Print the items below word for word, from the line containing "Where should I" up to and including the line containing "Action: [674, 94]".
— Begin Exercise input —
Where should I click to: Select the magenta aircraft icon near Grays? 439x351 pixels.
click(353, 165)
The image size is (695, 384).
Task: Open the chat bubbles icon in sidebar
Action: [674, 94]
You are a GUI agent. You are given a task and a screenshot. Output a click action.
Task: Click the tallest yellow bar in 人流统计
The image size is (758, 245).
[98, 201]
— End Exercise input —
— Begin Exercise input —
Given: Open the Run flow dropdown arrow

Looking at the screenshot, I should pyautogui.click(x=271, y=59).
— End Exercise input —
▶ _Exercise result_:
Where should I click to: Select the magenta aircraft icon near Grays? 439x351 pixels.
click(353, 165)
The image size is (695, 384).
Task: Open the chat bubbles icon in sidebar
Action: [674, 94]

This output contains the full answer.